Ein mit Passagieren beladenes Dampfschiff war bis in die Nähe des Niagarawasserfalles gefahren. Alle wollten das großartige Naturschauspiel erleben. Nun fuhr es stromaufwärts dem Reiseausgang zu. Plötzlich malte sich Entsetzen auf den Gesichtern der Fahrgäste. Was war geschehen? Der Maschinist hatte es versäumt, die Kessel des Schiffes rechtzeitig aufzuheizen. Nun fehlte dem Ausflüglerschiff die nötige Dampfkraft, um der starken Strömung Herr zu werden. Schnell wurden große Mengen Kohle nachgeschüttet. Doch ihre Heizkraft entwickelte sich in dieser gefahrvollen Lage viel zu langsam. Das Schiff begann rückwärts zu treiben, dem unheimlichen Wasserfall zu. Schon hörte man das Brausen des tosenden Wassers. Auf dem Schiff brach Panik aus, die Ausflügler gaben sich verloren. Im letzten Augenblick fiel dem Kapitän ein, dass ein großer Vorrat an Öl vorhanden sei. Er ließ sofort das ganze Öl ins Feuer schütten. Die Flammen loderten mächtig auf, der Dampf entwickelte doppelte Stärke, die Schiffsräder griffen mit neuer Kraft in die Wellen. Schiff und Fahrgäste waren gerettet.
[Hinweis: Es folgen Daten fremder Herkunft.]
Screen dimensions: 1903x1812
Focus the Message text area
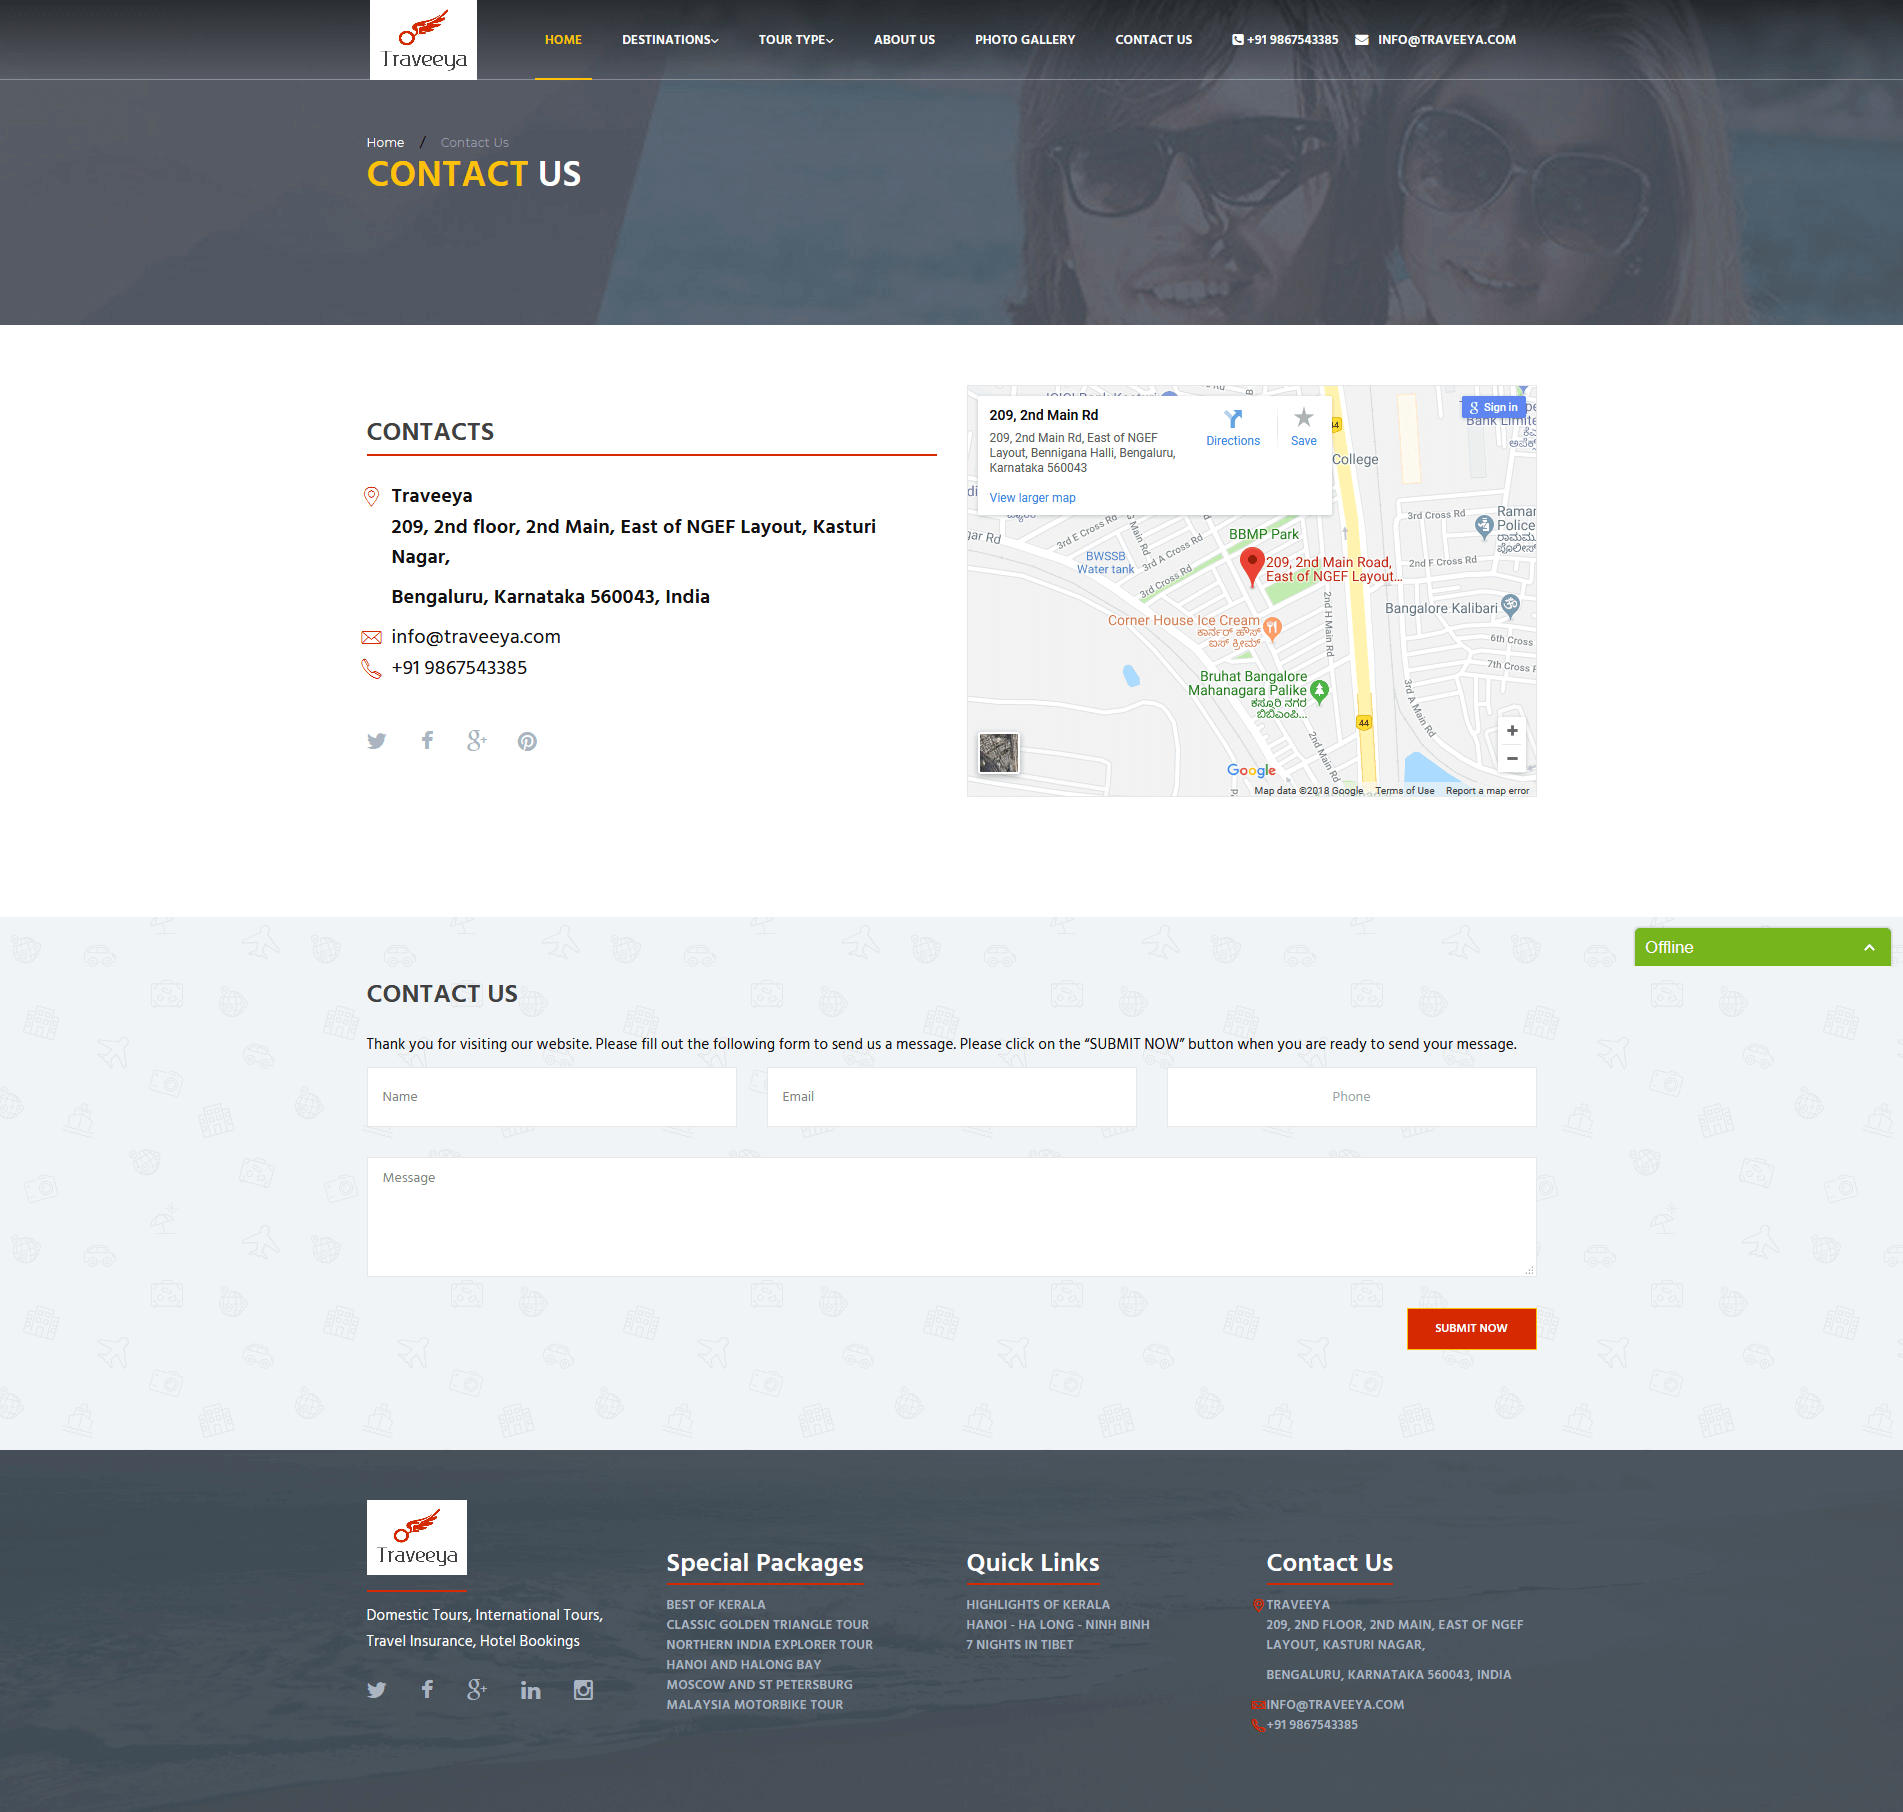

Auch wir sind der starken Strömung der unlauteren Leidenschaften und Triebe ausgesetzt. Unsere schwache Willenskraft reicht nicht aus, um die Strömung zu überwinden. Erst das Salböl des Hl.Geistes gibt die notwendige Gnadenkraft, um der Strömung der Leidenschaften zu widerstehen und erfolgreich gegen den Strom zu schwimmen. Bitten wir um die Pfingstwundersalbe und um das Öl der Gnadenkraft, damit wir die wahre Rangordnung der Werte erkennen und das Böse überwinden können.